→ Brief: Start at the line with "Expand the date selector chevron" in the records below, stop at the line with "The height and width of the screenshot is (768, 1024).", and return every line in that span exactly, the two end lines included.

[Dataset entries]
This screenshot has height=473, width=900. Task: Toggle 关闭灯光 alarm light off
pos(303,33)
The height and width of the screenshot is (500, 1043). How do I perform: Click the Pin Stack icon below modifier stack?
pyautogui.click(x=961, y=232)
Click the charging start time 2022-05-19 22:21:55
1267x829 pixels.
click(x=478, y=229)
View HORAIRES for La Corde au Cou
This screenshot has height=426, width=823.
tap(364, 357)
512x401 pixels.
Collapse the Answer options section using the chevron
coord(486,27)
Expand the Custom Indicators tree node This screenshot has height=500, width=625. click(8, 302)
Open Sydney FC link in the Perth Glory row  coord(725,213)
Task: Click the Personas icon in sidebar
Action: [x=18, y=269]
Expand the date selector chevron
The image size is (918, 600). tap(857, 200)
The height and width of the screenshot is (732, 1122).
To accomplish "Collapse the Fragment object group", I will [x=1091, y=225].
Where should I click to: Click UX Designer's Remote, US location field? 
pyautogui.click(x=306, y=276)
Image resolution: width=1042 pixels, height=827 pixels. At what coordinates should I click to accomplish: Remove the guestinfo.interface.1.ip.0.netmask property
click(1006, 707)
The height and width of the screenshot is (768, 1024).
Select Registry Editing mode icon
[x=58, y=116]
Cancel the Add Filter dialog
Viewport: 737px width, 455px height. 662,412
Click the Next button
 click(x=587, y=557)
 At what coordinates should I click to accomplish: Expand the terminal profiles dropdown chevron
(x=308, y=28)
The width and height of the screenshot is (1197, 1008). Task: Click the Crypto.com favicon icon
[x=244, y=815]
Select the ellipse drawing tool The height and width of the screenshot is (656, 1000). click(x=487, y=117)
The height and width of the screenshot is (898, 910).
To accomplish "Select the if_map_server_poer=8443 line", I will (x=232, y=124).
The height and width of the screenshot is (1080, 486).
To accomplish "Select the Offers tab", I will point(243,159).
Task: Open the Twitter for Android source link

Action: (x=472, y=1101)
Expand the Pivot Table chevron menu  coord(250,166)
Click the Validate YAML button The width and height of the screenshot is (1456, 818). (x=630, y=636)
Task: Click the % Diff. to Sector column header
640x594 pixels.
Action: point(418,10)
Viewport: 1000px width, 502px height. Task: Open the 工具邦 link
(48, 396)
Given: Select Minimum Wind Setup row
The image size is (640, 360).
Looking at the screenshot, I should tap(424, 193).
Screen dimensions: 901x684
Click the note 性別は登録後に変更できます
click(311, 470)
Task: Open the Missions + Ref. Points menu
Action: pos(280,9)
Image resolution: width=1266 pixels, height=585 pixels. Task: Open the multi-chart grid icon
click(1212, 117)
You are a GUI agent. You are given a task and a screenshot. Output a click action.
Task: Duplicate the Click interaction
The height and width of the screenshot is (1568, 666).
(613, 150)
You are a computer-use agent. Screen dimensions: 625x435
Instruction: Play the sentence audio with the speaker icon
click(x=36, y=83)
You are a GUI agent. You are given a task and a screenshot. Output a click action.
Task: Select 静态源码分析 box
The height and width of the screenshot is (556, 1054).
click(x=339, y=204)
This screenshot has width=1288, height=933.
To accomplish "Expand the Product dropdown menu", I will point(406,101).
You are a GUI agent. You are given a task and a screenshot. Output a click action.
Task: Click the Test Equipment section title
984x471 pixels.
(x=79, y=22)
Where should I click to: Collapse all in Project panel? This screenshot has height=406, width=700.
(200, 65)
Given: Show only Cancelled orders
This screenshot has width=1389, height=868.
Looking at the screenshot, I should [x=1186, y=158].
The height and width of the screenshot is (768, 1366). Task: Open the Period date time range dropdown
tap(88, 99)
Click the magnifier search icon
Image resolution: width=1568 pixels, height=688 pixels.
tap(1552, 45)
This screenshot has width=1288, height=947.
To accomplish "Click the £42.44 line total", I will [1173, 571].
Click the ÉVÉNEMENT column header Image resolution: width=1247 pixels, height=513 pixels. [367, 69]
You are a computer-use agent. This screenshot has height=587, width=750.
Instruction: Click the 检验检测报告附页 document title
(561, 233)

→ Exercise answer:
Expand the date selector chevron
The image size is (918, 600). tap(857, 200)
The height and width of the screenshot is (732, 1122).
To accomplish "Collapse the Fragment object group", I will [x=1091, y=225].
Where should I click to: Click UX Designer's Remote, US location field? 
pyautogui.click(x=306, y=276)
Image resolution: width=1042 pixels, height=827 pixels. At what coordinates should I click to accomplish: Remove the guestinfo.interface.1.ip.0.netmask property
click(1006, 707)
The height and width of the screenshot is (768, 1024).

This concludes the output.